Observe that the left-hand side is the sum of two convergent series. Let $N\geq 2$ be an integer tending to infinity. Truncate the first series at the $N$-th term and the second series at the $2N$-th term.

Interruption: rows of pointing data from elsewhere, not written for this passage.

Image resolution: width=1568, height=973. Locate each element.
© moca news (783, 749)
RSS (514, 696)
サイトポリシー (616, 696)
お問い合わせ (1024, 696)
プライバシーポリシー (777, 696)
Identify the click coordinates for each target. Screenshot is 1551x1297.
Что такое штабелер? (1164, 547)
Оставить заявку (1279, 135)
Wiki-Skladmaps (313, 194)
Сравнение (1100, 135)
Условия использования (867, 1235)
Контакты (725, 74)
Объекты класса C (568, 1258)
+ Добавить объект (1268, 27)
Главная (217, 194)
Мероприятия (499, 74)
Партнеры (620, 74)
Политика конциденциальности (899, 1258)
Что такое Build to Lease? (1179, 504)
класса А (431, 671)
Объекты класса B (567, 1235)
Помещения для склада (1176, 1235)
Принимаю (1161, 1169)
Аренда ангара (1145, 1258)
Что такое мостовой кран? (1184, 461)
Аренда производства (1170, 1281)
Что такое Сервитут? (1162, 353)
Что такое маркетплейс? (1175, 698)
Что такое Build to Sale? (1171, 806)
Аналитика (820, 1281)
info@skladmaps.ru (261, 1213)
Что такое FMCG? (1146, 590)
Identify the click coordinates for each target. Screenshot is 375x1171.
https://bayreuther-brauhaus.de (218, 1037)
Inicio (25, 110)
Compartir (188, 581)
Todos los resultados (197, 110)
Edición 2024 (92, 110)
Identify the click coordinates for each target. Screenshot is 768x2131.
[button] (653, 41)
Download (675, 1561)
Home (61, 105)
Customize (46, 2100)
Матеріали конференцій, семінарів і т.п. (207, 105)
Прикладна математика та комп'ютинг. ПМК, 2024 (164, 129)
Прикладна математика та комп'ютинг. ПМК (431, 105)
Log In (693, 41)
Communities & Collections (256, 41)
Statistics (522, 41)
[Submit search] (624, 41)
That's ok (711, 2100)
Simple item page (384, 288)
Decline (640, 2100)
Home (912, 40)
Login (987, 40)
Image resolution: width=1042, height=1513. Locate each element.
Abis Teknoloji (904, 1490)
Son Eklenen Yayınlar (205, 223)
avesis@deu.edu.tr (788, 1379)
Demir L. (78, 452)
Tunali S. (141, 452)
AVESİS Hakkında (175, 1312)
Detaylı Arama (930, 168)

The resulting finite sum $S_N$ equals
\begin{align*}
S_N&=\sum_{2\leq n\leq N}\frac{\log 2}{n\log n\log 2n}+\sum_{2\leq n\leq 2N}\frac{(-1)^n}{n\log n}\\
&=\sum_{2\leq n\leq N}\left(\frac{1}{n\log n}-\frac{1}{n\log 2n}\right)+\sum_{\substack{2\leq n\leq 2N\\\text{$n$ even}}}\frac{1}{n\log n}
-\sum_{\substack{2\leq n\leq 2N\\\text{$n$ odd}}}\frac{1}{n\log n}\\
&=\sum_{2\leq n\leq N}\frac{1}{n\log n}-2\sum_{\substack{4\leq n\leq 2N\\\text{$n$ even}}}\frac{1}{n\log n}+\sum_{\substack{2\leq n\leq 2N\\\text{$n$ even}}}\frac{1}{n\log n}
-\sum_{\substack{2\leq n\leq 2N\\\text{$n$ odd}}}\frac{1}{n\log n}\\
&=\sum_{2\leq n\leq N}\frac{1}{n\log n}+\frac{1}{2\log 2}-\sum_{\substack{4\leq n\leq 2N\\\text{$n$ even}}}\frac{1}{n\log n}-\sum_{\substack{2\leq n\leq 2N\\\text{$n$ odd}}}\frac{1}{n\log n}\\
&=\frac{1}{\log 2}+\sum_{3\leq n\leq N}\frac{1}{n\log n}-\sum_{\substack{4\leq n\leq 2N\\\text{$n$ even}}}\frac{1}{n\log n}
-\sum_{\substack{2\leq n\leq 2N\\\text{$n$ odd}}}\frac{1}{n\log n}\\
&=\frac{1}{\log 2}+\sum_{3\leq n\leq N}\frac{1}{n\log n}-\sum_{3\leq n\leq 2N}\frac{1}{n\log n}\\
&=\frac{1}{\log 2}-\sum_{N<n\leq 2N}\frac{1}{n\log n}.
\end{align*}
Estimating the last sum crudely, it follows that
$$\frac{1}{\log 2}-\frac{1}{\log N}<S_N<\frac{1}{\log 2}.$$
In particular,
$$\lim_{N\to\infty} S_N=\frac{1}{\log 2}.$$
Of course this limit equals the left-hand side in the original question, hence we are done.